WHAT TO DO:
A: Duplicate the part of the passage on the RCP split starting at "Red Papers 8: China" and ending at "revolution in the US.".
B: Render the rows starting at the line that contains "Given: Click the" and ending at the line that contains "click(x=268, y=171)" as a numbered list, skipping blank lines.

SELECTED PASSAGE:
▼

Red Papers 8: China Advances on the Socialist Road: The Gang of Four, Revolution in the US, and the Split in the Revolutionary Communist Party


Introduction: The Fusion of the Socialist Movement with The Working Class Movement. On The Tasks of Communists in the USA, in This Period

Introduction

For Avakian and the current CC there was much more riding on the China question than just support for the Gang. While support for the Gang was the question of principle involved, the struggle around the Gang reflected differences that grew to sharp struggles–the basic and fundamental questions of making revolution in the US.

Avakian, true to his four fallen mentors in China, increasingly approached these line questions from the point of view that there was a “bourgeois headquarters” in the RCP. This headquarters, according to the new history of the RCP, had existed from the period before the RCP Founding Congress and was responsible for all the problems in the RCP. This headquarters was the bourgeoisie in the Party, open allies with the bourgeoisie in China represented by Hua Kuo-feng, and was therefore growing in influence as each week’s Peking Review came over. In this situation, Avakian had to stop the “corrosive influence” of the revisionism of Hua by moving quickly and eliminating the bourgeois headquarters. This took form over the struggle to support the Gang of Four. In short, the Gang had been slow in moving against Hua in China and had paid for it. Avakian was not to make the same mistake here in the US.

So now the cadre in the RCP (and maybe someday the public as well) have the new pat answer to the problems in the work. Before the problem in the RCP was “right idealism in the cadre,” now it is the bourgeois factional headquarters. Soon enough it will be back to the rightism of the cadres as the RCP which at one time stood with the masses of people, especially the working class, more and more retreats from the actual contradictions in promoting the working class struggle. The degeneration into a left sect has already picked up speed in the past couple of issues of Revolution and we are sure that the future will bring more of the same as the RCP now makes real political problems it faced and failed to deal with into a justification for becoming dogmatic guardians of the sanctity of what they call Marxism-Leninism, Mao Tsetung Thought.

The contradictions that gave rise to the difficulty of work in this period, both objectively and subjectively, will not go away– as much as the new Avakian rectification bulletin desires to wash them away with the “revisionist headquarters.” (see appendix C) The rectification Avakian calls for will not set the basis to move forward. Instead, by having to prove the existence of a leading bourgeois headquarters in the RCP for over 3 years, it has to turn the history of the RCP upside down. But even more fundamental than the history, the new CC has to turn the ideological and political orientation of the RU and the RCP around.

The basic reason for the split is not because a bourgeois headquarters has been messing around for three to five years, but because the present CC has made a qualitative leap backwards and is hell-bent on turning themselves into a small sideline sect. They call for rectification against the line of the Headquarters, but in practice, for all to see, what they mean is sectification.

▲

Stored data
▼

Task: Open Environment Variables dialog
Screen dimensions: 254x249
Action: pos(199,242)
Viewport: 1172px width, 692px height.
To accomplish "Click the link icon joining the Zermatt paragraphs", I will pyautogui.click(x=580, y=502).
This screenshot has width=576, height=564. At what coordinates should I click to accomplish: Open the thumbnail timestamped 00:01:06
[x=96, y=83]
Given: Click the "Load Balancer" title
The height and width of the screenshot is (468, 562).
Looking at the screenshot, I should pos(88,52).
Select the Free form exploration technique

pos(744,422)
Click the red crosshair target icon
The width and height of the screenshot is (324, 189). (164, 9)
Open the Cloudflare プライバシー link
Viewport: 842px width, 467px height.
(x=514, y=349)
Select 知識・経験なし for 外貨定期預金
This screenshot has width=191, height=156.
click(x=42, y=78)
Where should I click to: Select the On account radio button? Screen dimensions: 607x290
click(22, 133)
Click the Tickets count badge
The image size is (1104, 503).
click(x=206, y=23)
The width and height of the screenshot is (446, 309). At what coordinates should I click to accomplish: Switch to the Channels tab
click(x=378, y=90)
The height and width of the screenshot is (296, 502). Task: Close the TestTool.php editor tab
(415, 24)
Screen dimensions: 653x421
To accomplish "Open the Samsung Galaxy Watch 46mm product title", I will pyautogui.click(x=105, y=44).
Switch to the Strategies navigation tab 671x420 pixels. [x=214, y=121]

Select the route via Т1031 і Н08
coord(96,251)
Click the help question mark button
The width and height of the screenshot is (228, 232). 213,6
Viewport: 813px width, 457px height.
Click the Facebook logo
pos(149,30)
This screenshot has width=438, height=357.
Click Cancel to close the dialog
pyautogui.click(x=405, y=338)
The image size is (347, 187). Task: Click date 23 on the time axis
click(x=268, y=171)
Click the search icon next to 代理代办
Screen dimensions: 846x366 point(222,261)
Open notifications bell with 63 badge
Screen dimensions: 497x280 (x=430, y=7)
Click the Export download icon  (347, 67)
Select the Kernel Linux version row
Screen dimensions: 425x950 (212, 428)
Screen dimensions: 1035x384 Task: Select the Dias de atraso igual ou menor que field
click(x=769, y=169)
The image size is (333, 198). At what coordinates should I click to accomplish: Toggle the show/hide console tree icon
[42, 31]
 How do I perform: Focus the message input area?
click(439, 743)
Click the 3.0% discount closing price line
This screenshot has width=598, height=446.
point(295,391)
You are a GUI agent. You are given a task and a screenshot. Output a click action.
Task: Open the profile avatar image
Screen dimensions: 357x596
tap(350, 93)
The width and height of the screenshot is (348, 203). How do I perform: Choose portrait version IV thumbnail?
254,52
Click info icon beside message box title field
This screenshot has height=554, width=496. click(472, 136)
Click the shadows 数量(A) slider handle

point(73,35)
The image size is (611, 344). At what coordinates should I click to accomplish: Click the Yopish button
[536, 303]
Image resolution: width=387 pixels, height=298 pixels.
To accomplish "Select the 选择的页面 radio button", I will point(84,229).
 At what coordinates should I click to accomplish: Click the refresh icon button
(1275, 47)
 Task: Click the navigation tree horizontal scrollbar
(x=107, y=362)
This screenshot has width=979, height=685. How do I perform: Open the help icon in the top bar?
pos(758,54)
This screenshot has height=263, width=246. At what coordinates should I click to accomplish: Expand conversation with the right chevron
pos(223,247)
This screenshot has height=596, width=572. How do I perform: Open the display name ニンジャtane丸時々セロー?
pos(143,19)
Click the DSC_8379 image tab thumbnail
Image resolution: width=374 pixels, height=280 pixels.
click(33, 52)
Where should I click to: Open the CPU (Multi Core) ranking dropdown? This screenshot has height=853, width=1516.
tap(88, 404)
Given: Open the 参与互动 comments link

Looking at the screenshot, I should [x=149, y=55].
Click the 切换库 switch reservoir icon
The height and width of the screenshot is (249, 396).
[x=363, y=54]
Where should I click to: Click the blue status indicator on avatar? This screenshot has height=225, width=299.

▲

EXERCISE SOLUTIONS:
A:
Red Papers 8: China Advances on the Socialist Road: The Gang of Four, Revolution in the US, and the Split in the Revolutionary Communist Party


Introduction: The Fusion of the Socialist Movement with The Working Class Movement. On The Tasks of Communists in the USA, in This Period

Introduction

For Avakian and the current CC there was much more riding on the China question than just support for the Gang. While support for the Gang was the question of principle involved, the struggle around the Gang reflected differences that grew to sharp struggles–the basic and fundamental questions of making revolution in the US.

B:
1. Given: Click the "Load Balancer" title
2. The height and width of the screenshot is (468, 562).
3. Looking at the screenshot, I should pos(88,52).
4. Select the Free form exploration technique
5. pos(744,422)
6. Click the red crosshair target icon
7. The width and height of the screenshot is (324, 189). (164, 9)
8. Open the Cloudflare プライバシー link
9. Viewport: 842px width, 467px height.
10. (x=514, y=349)
11. Select 知識・経験なし for 外貨定期預金
12. This screenshot has width=191, height=156.
13. click(x=42, y=78)
14. Where should I click to: Select the On account radio button? Screen dimensions: 607x290
15. click(22, 133)
16. Click the Tickets count badge
17. The image size is (1104, 503).
18. click(x=206, y=23)
19. The width and height of the screenshot is (446, 309). At what coordinates should I click to accomplish: Switch to the Channels tab
20. click(x=378, y=90)
21. The height and width of the screenshot is (296, 502). Task: Close the TestTool.php editor tab
22. (415, 24)
23. Screen dimensions: 653x421
24. To accomplish "Open the Samsung Galaxy Watch 46mm product title", I will pyautogui.click(x=105, y=44).
25. Switch to the Strategies navigation tab 671x420 pixels. [x=214, y=121]
26. Select the route via Т1031 і Н08
27. coord(96,251)
28. Click the help question mark button
29. The width and height of the screenshot is (228, 232). 213,6
30. Viewport: 813px width, 457px height.
31. Click the Facebook logo
32. pos(149,30)
33. This screenshot has width=438, height=357.
34. Click Cancel to close the dialog
35. pyautogui.click(x=405, y=338)
36. The image size is (347, 187). Task: Click date 23 on the time axis
37. click(x=268, y=171)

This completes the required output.